Удивляло другое, чему объяснения не было, а именно: невластность, несвобода Андрея над происходящим. Раньше Андрей не верил, что так может быть, полагал духовное смятение категорией литературно-философской, несовместимой со свободой, которой он пользовался. Из всей гаммы просвещённых страданий лишь одиночество признавал Андрей. От него было не уйти. Каждый раз, одерживая в жизни победу, Андрей ощущал призрачность победы, потому что не с кем было поделиться радостью. «Может, и победа не победа, если не с кем поделиться радостью?» — иногда даже думал Андрей. Но одиночество было непременным условием свободы. Оно, казалось, проникло в кровь, напоминало о себе, когда вздумается: приступами меланхолии, каким-то нехорошим покалыванием в области сердца. Андрей выбрал одиночество, но нынешнюю невластность, несвободу он не выбирал! «Мне ничего не надо! — убеждал Андрей неизвестно кого. — Мне хорошо такому, каков я есть! Одинокому, бездеятельному, опустошённому! Зачем же… Зачем?»

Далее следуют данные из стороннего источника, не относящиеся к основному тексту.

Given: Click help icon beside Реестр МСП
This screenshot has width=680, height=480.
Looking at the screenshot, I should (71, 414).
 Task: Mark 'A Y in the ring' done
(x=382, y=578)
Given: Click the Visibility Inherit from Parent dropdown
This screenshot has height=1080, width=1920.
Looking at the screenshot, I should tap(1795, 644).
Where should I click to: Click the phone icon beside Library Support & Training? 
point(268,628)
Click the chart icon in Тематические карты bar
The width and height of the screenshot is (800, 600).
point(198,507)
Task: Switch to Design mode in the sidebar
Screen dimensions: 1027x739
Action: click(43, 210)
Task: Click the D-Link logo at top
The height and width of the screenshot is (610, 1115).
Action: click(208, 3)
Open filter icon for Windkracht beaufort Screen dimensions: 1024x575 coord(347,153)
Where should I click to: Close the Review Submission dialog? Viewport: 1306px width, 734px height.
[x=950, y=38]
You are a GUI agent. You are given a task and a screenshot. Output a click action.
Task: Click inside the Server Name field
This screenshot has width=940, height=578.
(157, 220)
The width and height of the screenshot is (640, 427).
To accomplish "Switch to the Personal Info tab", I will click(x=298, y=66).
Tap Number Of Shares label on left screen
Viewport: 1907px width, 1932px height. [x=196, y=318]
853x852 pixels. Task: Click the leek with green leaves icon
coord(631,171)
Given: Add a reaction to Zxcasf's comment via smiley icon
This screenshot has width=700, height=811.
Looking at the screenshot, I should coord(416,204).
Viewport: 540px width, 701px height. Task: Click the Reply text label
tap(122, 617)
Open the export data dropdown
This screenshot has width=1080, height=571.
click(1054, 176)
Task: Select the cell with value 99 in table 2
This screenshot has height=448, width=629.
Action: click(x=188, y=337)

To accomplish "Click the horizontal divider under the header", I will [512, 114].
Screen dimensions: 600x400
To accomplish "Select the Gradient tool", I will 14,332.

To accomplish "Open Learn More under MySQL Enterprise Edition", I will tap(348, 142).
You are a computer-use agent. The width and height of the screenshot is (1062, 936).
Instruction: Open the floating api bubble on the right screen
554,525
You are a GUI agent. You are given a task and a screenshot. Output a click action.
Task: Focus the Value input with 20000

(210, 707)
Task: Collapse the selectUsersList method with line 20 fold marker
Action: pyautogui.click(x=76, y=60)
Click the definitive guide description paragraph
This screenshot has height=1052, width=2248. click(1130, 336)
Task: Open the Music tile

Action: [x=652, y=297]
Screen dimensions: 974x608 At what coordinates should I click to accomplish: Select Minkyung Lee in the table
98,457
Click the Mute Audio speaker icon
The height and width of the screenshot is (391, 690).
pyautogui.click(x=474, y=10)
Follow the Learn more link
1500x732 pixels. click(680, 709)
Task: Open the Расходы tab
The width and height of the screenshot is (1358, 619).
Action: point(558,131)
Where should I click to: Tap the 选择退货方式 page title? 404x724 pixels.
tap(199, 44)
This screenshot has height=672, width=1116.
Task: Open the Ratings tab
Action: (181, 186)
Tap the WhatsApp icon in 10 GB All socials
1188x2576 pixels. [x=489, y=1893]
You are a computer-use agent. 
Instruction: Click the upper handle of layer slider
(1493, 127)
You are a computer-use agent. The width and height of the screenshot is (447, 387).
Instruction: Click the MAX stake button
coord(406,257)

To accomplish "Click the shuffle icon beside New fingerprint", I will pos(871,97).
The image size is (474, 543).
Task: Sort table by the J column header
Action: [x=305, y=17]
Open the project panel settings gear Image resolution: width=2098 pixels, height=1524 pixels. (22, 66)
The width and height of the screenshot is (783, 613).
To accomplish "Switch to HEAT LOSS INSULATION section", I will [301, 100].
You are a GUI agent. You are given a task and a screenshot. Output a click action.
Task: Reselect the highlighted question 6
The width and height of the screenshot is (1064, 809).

Андрей мучительно вспоминал, когда в последний раз что-то слышал об Анюте. От кого? Естественно, от Володи Захарова. Кажется, Анюта замужем за подполковником, живут в Забайкалье, что ли? Двое детей… Или трое? Да, но… какое это теперь имеет значение? А… что куртка? Куртка… Последний раз Андрей видел куртку на ласковом старике стороже лет десять назад. Обезьянью шкуру напоминала тогда куртка. Андрей попытался вспомнить, какая она была новая, и… не вспомнил! А ведь ещё недавно помнил, в пальцах жила волшебная её мягкость… «Почему? — удивился Андрей. — Почему это я вдруг забыл, какая она была новая, а помню лишь… безобразно износившуюся? Обезьянью шкуру! Зачем старик её донашивал? Неужели он издевался надо мной, когда ходил а этой куртке по саду? Он… издевался? Он знал, что когда-нибудь я вспомню его… и куртку… Но почему — вместе? Что за бред?» Андрей вспомнил; ласковый сторож несколько лет как умер. Легко, безболезненно. Умер на скамейке под вишней, быть может, в этой изношенной куртке, положив рядом с собой на скамейку кривые садовые ножницы…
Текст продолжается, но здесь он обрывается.